沖縄防衛局が移設工事前に実施した環境アセスの調査では、辺野古・大浦湾一帯にジュゴンや262の絶滅危惧種を含む5300種余りの生き物の生息が確認されている。

世界有数の”希望の海”

2023年、沖縄テレビのカメラが大浦湾の海中を撮影した際には、絶滅危惧種のアオサンゴなどさまざまな生き物たちの姿が見られた。ジュゴンの保護などに取り組む吉川秀樹さんも、その豊かな生態系を守るべきだと訴える。

ジュゴン保護キャンペーン(国際担当) 吉川秀樹さん:
生物多様性という側面において、とても貴重な場所である。そこが認められて、ホープスポットというふうに認定されました

ホープスポットとは、アメリカのNGOが世界中のさまざまな海域の中から「保護すべき希望の海」を認定するもので、日本で初めて認められたのが辺野古・大浦湾一帯である。

ジュゴン保護キャンペーン(国際担当) 吉川秀樹さん:
皮肉にも沖縄防衛局が調査をして、(大浦湾に)5300種の生物がいるうち262種がジュゴンであったり、アオサンゴであったりが絶滅危惧種になっている。この環境が世界的にも見て、沿岸一帯海域が環境を保護するに値する価値があるということです

大浦湾一帯は国の天然記念物ジュゴンの餌である海藻の藻場が広がり、貴重な生息場所として知られていた。しかし海での工事が始まって以降、生息が確認されていた3頭のうち1頭が姿を消し、2019年には別の1頭が今帰仁(なきじん)村の港で死んでいるのが見つかった。
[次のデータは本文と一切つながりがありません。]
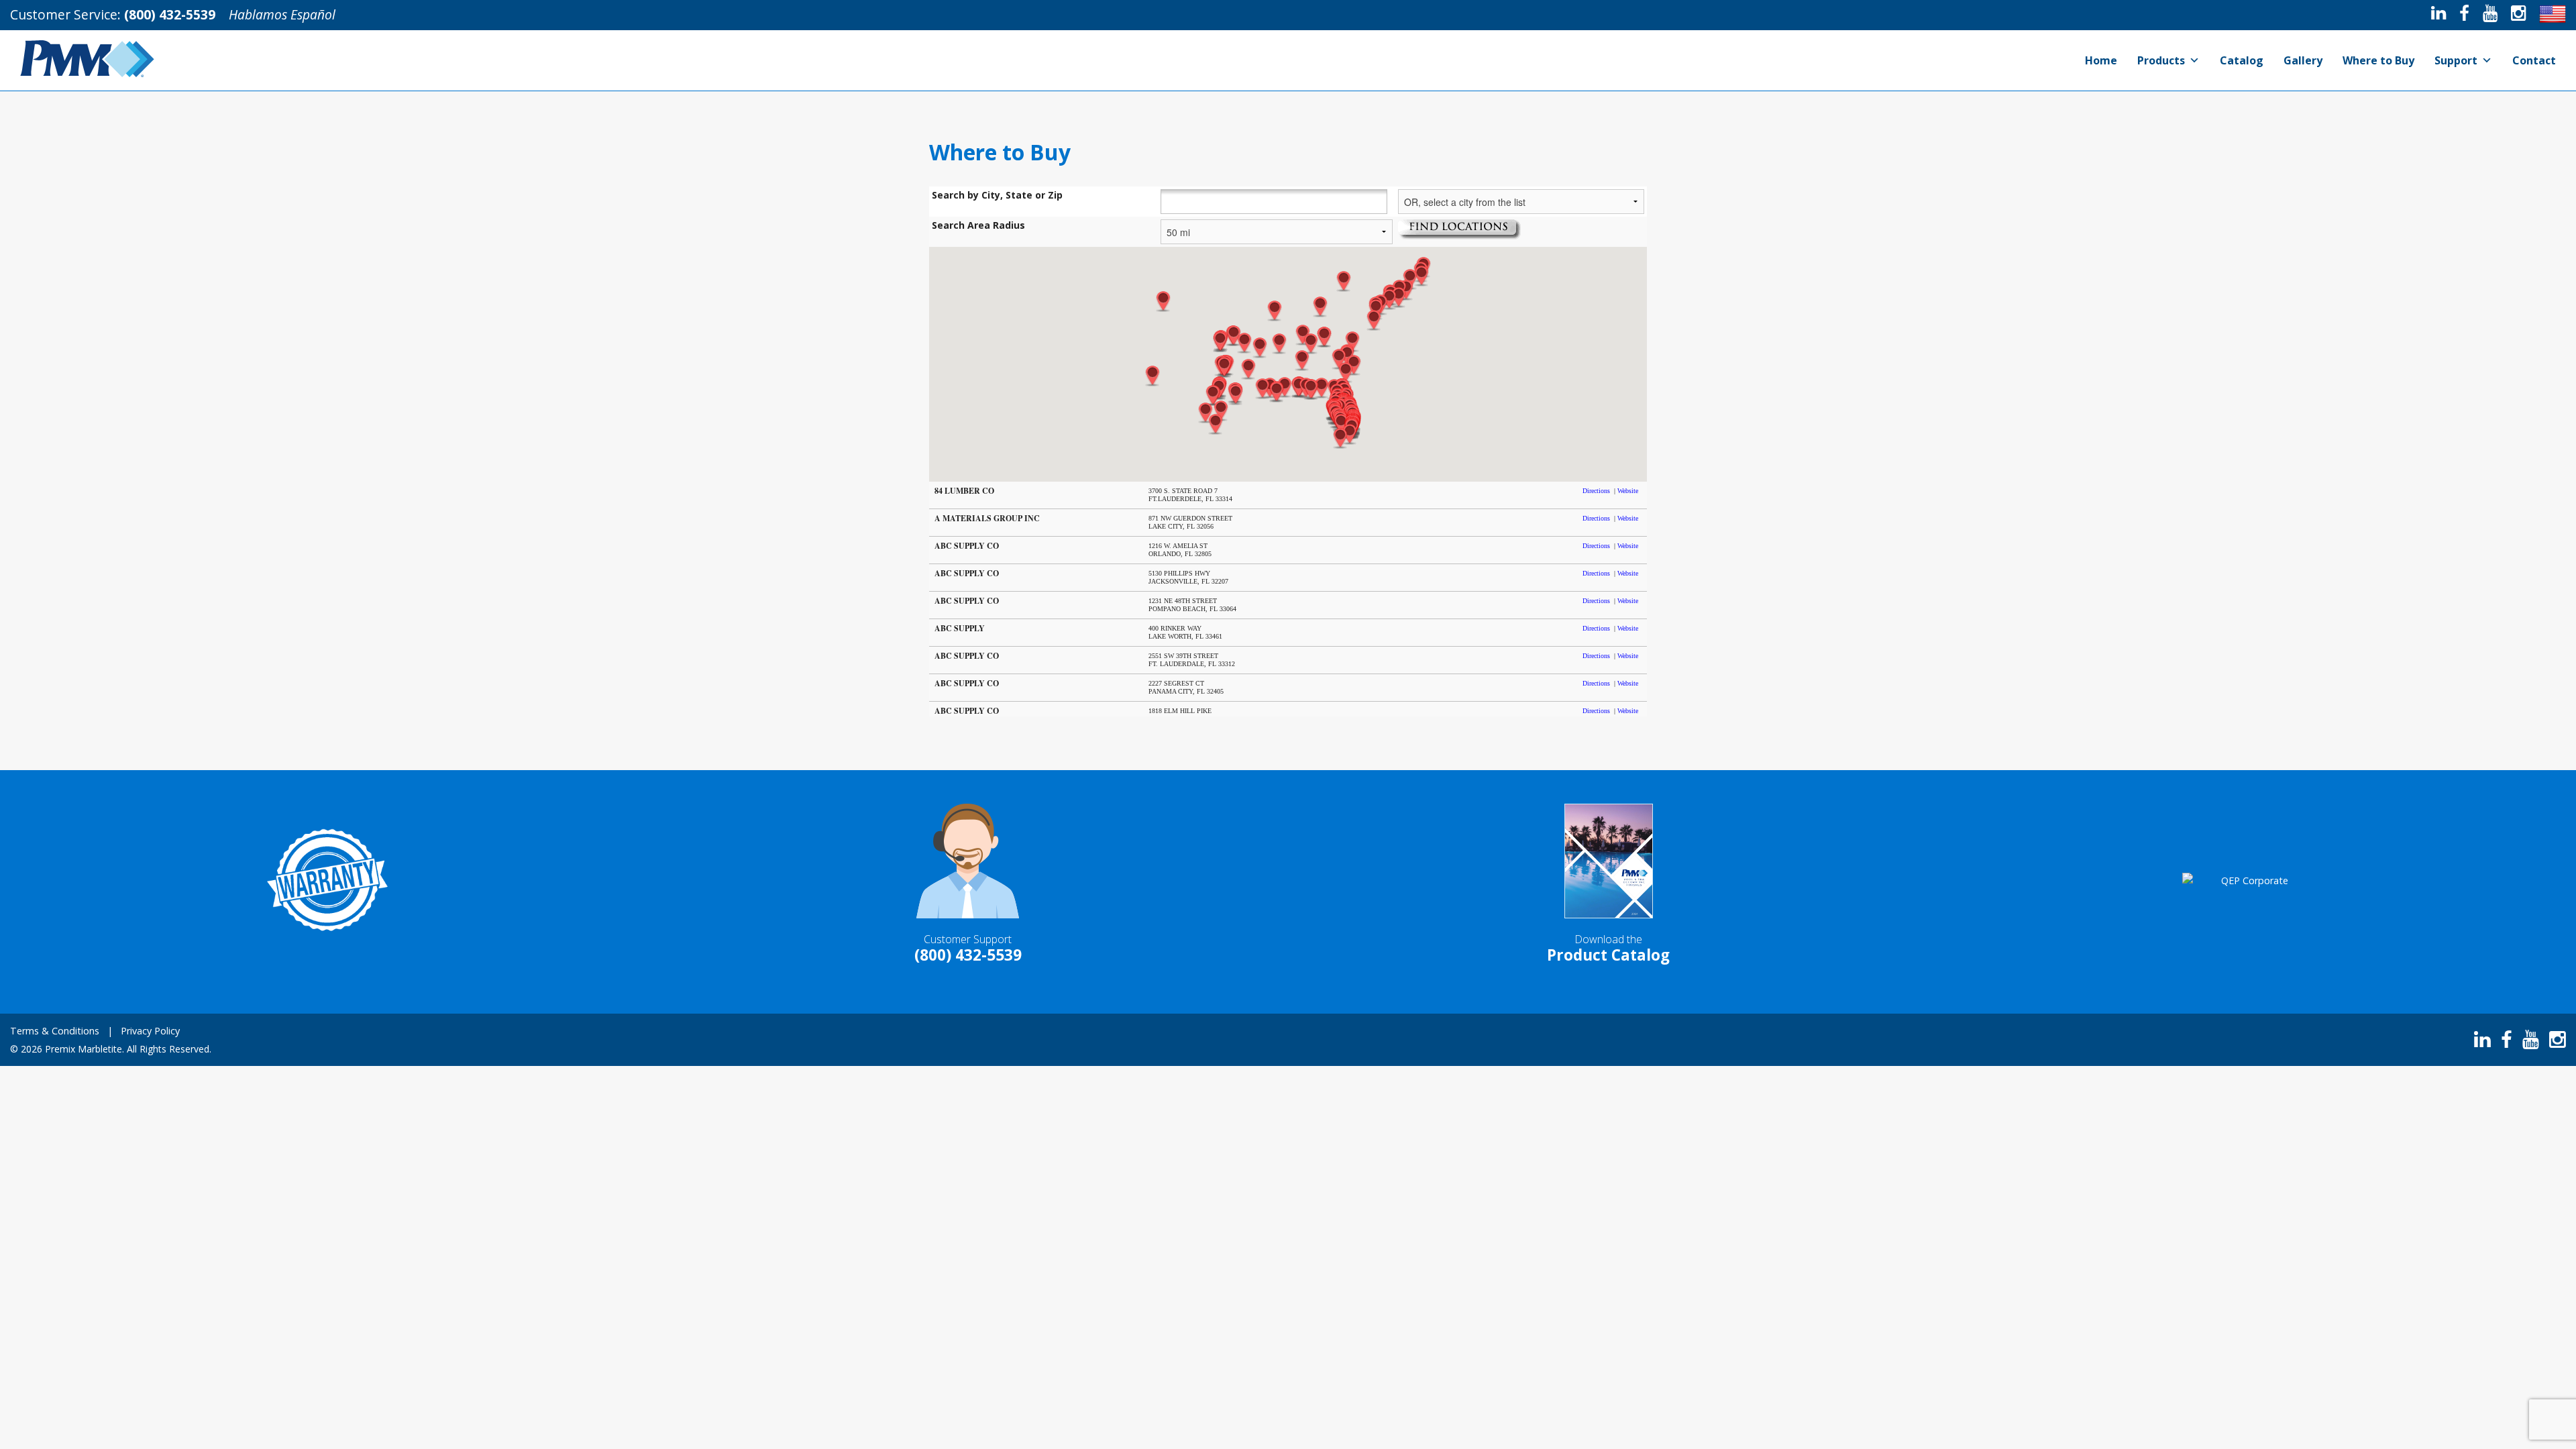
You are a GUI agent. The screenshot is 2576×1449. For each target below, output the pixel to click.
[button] (1236, 395)
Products (2161, 60)
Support (2455, 60)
2020年にはジュゴンの鳴き声と思われる音が防衛局の機材で確認されるが、国の環境監視等委員会は2024年5月、「3年間の調査でジュゴンが生息する実態はない」と結論付けた。

ジュゴン保護キャンペーン(国際担当) 吉川秀樹さん:
世界に誇れる生物多様性というのが失われていくということ。こういう豊かな海が埋め立てられてしまうことが、本当に情けないし怒りを感じますしので、ぜひ止めていきたいと思っています

さまざまな意見がある それでも・・・

「生まれ育った故郷の海を残したい」渡具知さんは毎週土曜日、ろうそくを灯して工事の中止を訴える「ピースキャンドル」を行っている。

名護市瀬嵩に住む渡具知武清さん:
毎週のことだが一人でも関心を持ってもらえればということで、大きい声で喉が枯れるくらい言っているけどなかなかです。それでもやっぱりやり続ける意味は強いし、こういう人たちがいるよということを少しでもわかってくれるだろうと

普天間基地の辺野古移設にさまざまな意見があることは知っているし理解できる。それでも基地に頼らずに平和な世界を目指すべきだと渡具知さんは訴える。

名護市瀬嵩に住む渡具知武清さん:
武力で平和を守る、平和を作っていく考えの方の人たちもいるんだけどやっぱり私たちはこういうことをやって基地に頼らなくて、平和を集めるんだよということを見せなきゃならないからね

世界に誇る希望の海を軍事基地にしてはいけない。”希望の海!を守ろうと人々は、諦めることなく声を上げ続ける。